With the advancement of science and technology, tumor mutation burden (TMB) has become an important indicator in cancer research and treatment. Studies have shown that TMB is closely related to immunotherapy response in various cancers. Through next-generation sequencing technology, TMB can accurately calculate the number of mutations in tumor tissues, which provides a new perspective for clinical treatment.
High TMB and DNA damage repair mutations are strongly associated with clinical benefit from immune checkpoint inhibitor therapy.
TMB is defined as the number of non-genetic mutations per million bases, a number that reveals the variability of tumor cells. According to a 2019 study, patients with high TMB showed significant clinical responses and had higher survival rates after receiving immune checkpoint inhibitor (ICI) treatment. Compared with patients with low TMB or intermediate TMB, patients with high TMB had significantly longer survival.
TMB, as a predictive biomarker, has received increasing attention. Especially in various cancers, the higher the TMB value, the higher the response rate of patients when receiving immune checkpoint inhibitor treatment.

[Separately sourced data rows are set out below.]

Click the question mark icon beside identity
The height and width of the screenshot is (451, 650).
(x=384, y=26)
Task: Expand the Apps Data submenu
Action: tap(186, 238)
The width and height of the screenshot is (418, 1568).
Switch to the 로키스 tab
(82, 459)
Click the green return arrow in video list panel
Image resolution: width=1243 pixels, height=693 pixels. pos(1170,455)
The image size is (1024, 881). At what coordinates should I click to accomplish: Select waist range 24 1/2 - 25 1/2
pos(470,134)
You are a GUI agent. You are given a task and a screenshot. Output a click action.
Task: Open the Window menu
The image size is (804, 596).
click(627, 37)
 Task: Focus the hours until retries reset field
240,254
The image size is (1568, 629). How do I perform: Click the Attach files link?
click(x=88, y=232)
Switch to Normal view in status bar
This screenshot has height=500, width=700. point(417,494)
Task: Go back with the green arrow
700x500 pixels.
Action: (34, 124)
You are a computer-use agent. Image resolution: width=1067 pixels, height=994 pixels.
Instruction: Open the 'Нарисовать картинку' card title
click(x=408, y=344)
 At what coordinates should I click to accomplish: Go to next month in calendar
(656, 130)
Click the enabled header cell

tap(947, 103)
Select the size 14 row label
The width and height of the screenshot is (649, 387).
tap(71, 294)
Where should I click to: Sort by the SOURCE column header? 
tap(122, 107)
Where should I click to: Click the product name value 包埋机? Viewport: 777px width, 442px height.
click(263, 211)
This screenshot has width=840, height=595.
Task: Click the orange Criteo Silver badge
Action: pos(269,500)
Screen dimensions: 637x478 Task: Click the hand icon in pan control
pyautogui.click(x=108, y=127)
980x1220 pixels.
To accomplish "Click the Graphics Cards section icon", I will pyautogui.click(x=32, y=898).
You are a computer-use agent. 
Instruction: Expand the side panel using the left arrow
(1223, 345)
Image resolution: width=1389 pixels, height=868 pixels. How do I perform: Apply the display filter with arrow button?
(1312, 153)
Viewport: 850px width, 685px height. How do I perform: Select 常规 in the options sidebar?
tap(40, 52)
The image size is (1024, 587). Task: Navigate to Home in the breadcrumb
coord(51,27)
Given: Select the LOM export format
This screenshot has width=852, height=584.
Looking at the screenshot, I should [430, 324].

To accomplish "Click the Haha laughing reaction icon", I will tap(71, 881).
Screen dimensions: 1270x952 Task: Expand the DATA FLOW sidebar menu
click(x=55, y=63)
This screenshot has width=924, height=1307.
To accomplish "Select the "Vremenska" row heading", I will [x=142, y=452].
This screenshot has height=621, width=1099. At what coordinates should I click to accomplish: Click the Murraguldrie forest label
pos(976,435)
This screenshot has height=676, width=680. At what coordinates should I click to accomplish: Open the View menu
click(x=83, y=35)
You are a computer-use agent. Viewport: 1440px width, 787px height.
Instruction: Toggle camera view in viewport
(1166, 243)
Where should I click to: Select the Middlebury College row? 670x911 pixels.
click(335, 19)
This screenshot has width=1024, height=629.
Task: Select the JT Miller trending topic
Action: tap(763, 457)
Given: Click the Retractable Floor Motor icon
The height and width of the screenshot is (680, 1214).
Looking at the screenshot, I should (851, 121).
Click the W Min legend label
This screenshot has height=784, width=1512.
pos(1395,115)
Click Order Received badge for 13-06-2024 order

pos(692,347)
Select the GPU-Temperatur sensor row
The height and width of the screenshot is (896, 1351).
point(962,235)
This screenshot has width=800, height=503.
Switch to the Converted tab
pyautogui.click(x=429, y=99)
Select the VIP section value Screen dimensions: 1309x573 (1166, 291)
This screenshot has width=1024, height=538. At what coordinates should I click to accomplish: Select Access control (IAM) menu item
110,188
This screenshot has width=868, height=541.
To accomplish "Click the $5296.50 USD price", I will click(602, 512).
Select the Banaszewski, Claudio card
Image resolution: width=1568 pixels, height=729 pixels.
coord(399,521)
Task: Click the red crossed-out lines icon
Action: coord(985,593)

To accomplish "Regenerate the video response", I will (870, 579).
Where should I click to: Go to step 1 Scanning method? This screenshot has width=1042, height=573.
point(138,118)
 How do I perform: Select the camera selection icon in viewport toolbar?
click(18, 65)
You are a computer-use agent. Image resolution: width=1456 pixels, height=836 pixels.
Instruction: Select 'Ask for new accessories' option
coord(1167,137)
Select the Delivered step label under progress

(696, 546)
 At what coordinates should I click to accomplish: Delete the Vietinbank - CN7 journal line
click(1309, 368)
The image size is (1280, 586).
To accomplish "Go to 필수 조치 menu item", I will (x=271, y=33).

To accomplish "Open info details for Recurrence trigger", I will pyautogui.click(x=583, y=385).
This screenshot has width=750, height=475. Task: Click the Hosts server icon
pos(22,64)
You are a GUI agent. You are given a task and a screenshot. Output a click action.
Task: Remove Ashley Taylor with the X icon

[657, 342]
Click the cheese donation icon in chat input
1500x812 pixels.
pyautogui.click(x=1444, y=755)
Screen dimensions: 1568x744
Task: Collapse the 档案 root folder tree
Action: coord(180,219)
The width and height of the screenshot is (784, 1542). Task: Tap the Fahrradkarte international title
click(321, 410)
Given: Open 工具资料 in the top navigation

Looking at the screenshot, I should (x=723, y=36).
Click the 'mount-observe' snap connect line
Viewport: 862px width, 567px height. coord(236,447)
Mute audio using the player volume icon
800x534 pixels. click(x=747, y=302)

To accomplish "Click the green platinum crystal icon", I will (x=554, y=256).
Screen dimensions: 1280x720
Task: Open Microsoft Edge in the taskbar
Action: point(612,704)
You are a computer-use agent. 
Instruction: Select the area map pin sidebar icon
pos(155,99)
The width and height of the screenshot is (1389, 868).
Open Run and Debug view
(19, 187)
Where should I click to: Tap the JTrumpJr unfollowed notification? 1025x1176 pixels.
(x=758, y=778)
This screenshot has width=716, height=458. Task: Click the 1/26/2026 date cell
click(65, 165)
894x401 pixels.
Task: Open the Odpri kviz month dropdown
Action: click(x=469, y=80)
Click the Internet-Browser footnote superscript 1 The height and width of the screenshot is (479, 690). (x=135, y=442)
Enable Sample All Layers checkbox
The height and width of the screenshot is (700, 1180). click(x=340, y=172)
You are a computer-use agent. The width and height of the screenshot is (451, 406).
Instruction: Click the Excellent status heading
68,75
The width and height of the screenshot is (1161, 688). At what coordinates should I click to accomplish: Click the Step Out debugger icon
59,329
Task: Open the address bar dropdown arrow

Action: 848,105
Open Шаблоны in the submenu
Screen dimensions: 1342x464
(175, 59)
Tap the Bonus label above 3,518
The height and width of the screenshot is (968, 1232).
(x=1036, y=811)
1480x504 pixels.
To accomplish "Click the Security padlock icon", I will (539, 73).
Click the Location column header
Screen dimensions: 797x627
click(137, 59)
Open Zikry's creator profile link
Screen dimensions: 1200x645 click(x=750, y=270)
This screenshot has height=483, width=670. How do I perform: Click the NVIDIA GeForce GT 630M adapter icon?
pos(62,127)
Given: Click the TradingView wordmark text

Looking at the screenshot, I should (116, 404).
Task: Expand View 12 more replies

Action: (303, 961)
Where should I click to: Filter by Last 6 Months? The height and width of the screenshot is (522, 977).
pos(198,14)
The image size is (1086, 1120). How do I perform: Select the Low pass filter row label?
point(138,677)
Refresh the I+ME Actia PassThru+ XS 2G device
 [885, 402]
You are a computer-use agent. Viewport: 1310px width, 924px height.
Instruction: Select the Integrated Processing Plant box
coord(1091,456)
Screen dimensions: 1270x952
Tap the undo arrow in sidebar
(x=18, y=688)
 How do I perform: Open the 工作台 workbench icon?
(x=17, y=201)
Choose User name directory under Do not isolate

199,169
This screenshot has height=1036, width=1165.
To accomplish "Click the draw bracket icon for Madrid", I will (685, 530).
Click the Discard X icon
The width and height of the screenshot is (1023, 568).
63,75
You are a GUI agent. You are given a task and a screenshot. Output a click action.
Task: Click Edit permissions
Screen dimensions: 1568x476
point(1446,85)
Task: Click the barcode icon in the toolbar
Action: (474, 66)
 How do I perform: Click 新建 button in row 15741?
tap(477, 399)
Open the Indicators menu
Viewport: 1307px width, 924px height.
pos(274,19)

An analysis of ICIs showed that the response rate of patients with TMB greater than 20 mutations/Mb was 58%, while the response rate dropped to 20% with TMB less than 20 mutations/Mb.
In addition, studies have shown that patients with different cancer types have differences in the predictive role of TMB. For example, in lung cancer patients, the median TMB is 7.2 mutations/Mb, while in other cancers, the definition of high TMB may be higher. This makes understanding cancer types and their molecular signatures increasingly important.
TMB is not only an indicator of treatment response, but also an important reference for patient prognosis. One study found that patients with higher TMB had a median progression-free survival of 12.8 months without immunotherapy treatment, compared with only 3.3 months for patients with low TMB.
The overall survival of these two groups of patients also showed significant differences, showing that TMB is an independent and reliable prognostic indicator in a variety of cancers.
Currently, TMB values vary significantly among different cancer types. TMB levels are highest in melanoma and non-small cell lung cancer, while certain leukemias and pediatric tumors show lower TMB values. This requires clinically developing different TMB boundaries for different cancer types to more accurately predict patients' survival chances.
About 70% of melanoma patients are found to have high TMB, and the value can even reach more than 400 mutations/Mb.
As for the calculation methods of TMB, it currently mainly includes different methods such as whole genome sequencing, whole exome sequencing and targeted panels. Each method has its advantages and disadvantages. In clinical applications, targeted gene panels are widely used due to their accuracy and rapidity.
Although TMB has shown good predictive ability in cancer immunotherapy, its standardization and quantification still face challenges. Different sequencing technologies and bioinformatics pipelines will affect the calculation results of TMB. Therefore, unified assessment methods and guiding principles remain an important direction for future research.
Further research shows that TMB alone may not be able to independently predict a patient's immunotherapy response. Combining it with other biomarkers (such as PD-L1 expression) to improve prediction accuracy will be the current research focus of the scientific community. Whether TMB can become a standard indicator for the treatment of more cancer types is worthy of our in-depth consideration?